### [Task requirements]
Given the entries that follow, write out exactly the lines starting at the one containing "Open Trading Statistics" and ending at the one containing "Screen dimensions: 800x910", both ends included, and only those.

[Data for processing Boundary: Start]

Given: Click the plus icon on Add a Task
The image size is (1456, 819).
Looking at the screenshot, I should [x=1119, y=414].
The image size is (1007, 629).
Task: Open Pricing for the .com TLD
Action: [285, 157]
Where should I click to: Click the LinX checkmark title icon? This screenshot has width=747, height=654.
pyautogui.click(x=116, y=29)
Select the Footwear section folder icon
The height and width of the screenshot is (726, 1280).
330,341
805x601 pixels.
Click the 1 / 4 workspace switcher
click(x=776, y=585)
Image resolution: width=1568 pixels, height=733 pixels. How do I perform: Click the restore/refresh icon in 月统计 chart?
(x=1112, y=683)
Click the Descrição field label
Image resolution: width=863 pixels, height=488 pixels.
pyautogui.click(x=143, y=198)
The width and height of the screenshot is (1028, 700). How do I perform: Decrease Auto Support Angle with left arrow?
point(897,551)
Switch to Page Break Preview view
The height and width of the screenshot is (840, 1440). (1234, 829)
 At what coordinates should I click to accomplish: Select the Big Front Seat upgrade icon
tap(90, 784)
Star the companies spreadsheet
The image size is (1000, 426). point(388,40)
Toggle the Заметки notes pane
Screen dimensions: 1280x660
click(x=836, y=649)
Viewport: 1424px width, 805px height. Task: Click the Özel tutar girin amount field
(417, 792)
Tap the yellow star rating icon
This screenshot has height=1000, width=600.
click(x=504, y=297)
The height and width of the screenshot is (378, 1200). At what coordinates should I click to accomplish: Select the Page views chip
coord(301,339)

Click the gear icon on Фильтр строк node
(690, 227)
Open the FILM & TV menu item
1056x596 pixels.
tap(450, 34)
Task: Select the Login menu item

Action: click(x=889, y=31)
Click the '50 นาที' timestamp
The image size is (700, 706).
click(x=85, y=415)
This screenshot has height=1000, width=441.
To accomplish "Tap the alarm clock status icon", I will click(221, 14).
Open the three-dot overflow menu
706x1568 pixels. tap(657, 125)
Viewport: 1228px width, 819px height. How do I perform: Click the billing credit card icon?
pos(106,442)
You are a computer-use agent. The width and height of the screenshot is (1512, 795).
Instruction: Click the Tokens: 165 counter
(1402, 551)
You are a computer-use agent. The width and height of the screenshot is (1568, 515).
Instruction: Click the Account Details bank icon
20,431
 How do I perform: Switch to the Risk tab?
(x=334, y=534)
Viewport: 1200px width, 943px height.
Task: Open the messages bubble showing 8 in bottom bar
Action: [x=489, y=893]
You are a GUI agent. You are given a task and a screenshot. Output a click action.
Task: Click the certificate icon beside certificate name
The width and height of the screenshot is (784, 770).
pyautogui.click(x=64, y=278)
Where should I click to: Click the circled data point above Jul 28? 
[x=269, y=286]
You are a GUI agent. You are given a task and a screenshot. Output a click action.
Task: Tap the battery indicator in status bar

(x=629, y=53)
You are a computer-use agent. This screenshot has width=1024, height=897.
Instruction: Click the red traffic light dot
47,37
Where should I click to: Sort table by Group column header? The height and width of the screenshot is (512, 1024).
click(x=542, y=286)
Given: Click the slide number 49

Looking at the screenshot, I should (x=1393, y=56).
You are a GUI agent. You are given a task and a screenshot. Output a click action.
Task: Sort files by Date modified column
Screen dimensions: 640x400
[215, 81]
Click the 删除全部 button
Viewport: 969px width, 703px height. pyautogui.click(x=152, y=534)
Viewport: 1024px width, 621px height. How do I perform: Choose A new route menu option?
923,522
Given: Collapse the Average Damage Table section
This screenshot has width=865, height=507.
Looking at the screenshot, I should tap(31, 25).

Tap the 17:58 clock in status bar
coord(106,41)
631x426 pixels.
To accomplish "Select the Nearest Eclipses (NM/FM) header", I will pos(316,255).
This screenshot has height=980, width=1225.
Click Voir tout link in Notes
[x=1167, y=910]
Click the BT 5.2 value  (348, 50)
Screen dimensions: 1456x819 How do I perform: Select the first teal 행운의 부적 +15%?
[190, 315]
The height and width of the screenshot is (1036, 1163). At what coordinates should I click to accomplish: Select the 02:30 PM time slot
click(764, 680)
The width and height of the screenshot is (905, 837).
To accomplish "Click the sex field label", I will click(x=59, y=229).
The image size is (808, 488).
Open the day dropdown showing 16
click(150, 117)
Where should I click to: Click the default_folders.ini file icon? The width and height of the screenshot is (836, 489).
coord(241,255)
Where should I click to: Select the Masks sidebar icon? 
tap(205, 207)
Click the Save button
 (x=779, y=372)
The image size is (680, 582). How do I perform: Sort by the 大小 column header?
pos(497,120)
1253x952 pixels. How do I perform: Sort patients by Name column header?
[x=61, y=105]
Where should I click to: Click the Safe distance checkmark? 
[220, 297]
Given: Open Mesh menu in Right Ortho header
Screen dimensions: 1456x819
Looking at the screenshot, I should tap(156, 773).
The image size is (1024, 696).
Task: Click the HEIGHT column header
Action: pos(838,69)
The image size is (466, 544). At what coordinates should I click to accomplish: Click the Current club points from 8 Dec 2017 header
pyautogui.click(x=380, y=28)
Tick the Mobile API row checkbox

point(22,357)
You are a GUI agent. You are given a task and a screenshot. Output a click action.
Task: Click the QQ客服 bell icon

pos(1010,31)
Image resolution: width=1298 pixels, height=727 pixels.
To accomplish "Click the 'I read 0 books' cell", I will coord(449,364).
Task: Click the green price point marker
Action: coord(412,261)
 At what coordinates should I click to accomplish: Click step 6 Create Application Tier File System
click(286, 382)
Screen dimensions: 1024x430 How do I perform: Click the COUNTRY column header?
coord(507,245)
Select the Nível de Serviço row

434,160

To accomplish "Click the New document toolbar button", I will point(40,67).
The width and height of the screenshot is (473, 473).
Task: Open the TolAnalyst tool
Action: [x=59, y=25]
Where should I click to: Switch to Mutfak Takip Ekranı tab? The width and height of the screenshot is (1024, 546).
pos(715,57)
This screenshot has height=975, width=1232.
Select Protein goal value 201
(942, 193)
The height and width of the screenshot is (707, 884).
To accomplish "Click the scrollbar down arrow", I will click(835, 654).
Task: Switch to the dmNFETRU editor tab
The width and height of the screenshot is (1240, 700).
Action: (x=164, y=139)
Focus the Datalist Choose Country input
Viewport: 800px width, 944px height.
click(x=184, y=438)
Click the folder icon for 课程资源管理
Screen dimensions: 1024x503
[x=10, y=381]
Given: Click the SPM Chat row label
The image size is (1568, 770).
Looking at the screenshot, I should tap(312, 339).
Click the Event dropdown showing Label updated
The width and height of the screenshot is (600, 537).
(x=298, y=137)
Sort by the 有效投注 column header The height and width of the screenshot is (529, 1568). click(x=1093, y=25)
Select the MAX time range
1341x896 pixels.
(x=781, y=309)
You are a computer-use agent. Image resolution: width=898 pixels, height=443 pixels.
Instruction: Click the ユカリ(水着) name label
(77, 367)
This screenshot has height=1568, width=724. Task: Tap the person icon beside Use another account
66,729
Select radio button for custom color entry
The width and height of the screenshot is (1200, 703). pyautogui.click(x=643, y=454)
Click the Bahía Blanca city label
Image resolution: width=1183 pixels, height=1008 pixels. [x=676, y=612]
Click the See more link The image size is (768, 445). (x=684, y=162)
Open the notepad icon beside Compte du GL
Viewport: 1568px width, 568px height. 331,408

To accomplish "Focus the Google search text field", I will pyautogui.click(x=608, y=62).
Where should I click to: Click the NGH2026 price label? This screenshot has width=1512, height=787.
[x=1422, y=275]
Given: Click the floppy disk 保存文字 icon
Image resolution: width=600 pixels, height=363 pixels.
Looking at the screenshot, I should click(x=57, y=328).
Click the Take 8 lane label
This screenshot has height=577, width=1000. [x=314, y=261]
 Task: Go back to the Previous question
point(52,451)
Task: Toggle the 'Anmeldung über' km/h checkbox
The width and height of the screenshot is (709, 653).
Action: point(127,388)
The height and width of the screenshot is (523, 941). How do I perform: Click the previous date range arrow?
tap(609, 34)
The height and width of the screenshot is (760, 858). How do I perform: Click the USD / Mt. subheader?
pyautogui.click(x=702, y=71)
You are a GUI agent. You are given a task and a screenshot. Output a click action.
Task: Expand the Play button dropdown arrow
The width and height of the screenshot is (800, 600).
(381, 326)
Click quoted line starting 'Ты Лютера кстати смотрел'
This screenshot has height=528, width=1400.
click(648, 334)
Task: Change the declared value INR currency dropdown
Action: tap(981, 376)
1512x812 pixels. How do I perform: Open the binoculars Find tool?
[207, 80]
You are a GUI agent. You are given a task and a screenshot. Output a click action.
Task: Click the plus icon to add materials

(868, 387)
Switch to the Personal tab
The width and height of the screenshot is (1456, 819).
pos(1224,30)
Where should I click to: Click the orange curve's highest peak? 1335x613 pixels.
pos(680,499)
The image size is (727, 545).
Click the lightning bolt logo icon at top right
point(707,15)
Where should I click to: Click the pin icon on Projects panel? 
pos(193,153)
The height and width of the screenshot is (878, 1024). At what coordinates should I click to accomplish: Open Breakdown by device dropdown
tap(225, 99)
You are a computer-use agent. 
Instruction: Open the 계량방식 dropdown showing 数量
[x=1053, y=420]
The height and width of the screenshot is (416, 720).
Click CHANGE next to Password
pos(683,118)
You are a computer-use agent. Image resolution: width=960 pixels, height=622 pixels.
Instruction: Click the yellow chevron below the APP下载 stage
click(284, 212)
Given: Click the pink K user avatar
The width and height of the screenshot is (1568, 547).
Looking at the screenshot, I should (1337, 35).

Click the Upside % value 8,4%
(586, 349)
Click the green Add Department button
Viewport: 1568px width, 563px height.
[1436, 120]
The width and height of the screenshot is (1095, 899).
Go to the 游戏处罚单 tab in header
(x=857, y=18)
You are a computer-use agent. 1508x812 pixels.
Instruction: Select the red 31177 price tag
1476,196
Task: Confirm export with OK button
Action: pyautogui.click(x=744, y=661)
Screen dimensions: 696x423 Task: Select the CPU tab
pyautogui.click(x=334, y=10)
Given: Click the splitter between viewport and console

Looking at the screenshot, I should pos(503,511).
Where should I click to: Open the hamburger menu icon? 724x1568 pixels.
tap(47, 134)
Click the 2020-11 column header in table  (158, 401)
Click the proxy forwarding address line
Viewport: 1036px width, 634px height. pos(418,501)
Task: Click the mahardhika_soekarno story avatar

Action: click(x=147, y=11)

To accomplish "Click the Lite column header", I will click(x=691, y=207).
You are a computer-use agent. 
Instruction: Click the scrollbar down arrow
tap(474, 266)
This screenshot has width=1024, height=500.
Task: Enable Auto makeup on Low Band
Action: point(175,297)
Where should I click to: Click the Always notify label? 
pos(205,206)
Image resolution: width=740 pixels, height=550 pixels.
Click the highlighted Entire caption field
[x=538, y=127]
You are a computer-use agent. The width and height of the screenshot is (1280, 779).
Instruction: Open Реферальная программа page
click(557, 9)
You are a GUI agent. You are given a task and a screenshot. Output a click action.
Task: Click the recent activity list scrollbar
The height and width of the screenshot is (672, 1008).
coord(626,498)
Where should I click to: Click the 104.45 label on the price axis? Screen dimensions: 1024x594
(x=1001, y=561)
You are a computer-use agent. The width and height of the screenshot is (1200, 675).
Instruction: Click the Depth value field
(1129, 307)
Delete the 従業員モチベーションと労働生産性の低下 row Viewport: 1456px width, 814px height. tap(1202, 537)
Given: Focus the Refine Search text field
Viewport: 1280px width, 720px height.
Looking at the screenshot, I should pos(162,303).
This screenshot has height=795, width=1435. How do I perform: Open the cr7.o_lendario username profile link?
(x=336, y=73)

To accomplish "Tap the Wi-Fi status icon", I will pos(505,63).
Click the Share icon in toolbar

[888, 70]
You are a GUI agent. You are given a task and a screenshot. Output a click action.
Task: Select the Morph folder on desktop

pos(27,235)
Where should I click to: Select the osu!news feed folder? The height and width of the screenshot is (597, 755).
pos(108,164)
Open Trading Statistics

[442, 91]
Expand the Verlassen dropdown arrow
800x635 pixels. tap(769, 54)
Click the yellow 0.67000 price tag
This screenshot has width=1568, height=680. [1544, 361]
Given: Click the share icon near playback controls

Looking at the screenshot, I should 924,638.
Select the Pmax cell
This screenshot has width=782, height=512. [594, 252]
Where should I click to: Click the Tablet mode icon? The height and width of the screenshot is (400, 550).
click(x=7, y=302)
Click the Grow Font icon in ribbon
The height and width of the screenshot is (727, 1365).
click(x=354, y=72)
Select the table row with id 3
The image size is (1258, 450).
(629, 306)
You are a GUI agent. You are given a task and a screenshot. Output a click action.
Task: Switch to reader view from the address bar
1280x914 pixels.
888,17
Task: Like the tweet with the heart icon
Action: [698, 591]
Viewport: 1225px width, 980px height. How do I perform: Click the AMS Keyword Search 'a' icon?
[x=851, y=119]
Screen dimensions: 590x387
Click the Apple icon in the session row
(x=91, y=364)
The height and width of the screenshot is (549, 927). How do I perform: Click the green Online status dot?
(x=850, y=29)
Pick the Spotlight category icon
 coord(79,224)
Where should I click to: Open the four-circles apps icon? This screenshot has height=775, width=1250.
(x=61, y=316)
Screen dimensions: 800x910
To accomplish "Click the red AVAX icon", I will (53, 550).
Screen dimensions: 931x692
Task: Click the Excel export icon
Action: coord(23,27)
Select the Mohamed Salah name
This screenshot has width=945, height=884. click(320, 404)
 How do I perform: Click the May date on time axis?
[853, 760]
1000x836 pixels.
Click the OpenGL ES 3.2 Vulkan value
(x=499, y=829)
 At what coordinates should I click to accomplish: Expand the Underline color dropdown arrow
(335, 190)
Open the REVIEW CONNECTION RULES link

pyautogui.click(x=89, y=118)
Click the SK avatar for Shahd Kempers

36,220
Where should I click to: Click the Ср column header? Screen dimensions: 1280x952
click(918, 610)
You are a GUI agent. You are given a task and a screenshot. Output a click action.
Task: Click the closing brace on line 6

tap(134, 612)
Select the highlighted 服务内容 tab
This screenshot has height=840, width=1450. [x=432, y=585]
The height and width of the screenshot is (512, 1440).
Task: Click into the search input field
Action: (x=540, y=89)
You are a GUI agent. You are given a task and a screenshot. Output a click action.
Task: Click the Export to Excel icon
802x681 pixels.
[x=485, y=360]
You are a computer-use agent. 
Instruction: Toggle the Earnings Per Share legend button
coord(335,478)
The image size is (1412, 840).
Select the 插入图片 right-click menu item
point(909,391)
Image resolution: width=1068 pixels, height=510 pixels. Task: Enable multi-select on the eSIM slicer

[Data for processing Boundary: End]

### [Answer for the task]
Open Trading Statistics

[442, 91]
Expand the Verlassen dropdown arrow
800x635 pixels. tap(769, 54)
Click the yellow 0.67000 price tag
This screenshot has width=1568, height=680. [1544, 361]
Given: Click the share icon near playback controls

Looking at the screenshot, I should 924,638.
Select the Pmax cell
This screenshot has width=782, height=512. [594, 252]
Where should I click to: Click the Tablet mode icon? The height and width of the screenshot is (400, 550).
click(x=7, y=302)
Click the Grow Font icon in ribbon
The height and width of the screenshot is (727, 1365).
click(x=354, y=72)
Select the table row with id 3
The image size is (1258, 450).
(629, 306)
You are a GUI agent. You are given a task and a screenshot. Output a click action.
Task: Switch to reader view from the address bar
1280x914 pixels.
888,17
Task: Like the tweet with the heart icon
Action: [698, 591]
Viewport: 1225px width, 980px height. How do I perform: Click the AMS Keyword Search 'a' icon?
[x=851, y=119]
Screen dimensions: 590x387
Click the Apple icon in the session row
(x=91, y=364)
The height and width of the screenshot is (549, 927). How do I perform: Click the green Online status dot?
(x=850, y=29)
Pick the Spotlight category icon
 coord(79,224)
Where should I click to: Open the four-circles apps icon? This screenshot has height=775, width=1250.
(x=61, y=316)
Screen dimensions: 800x910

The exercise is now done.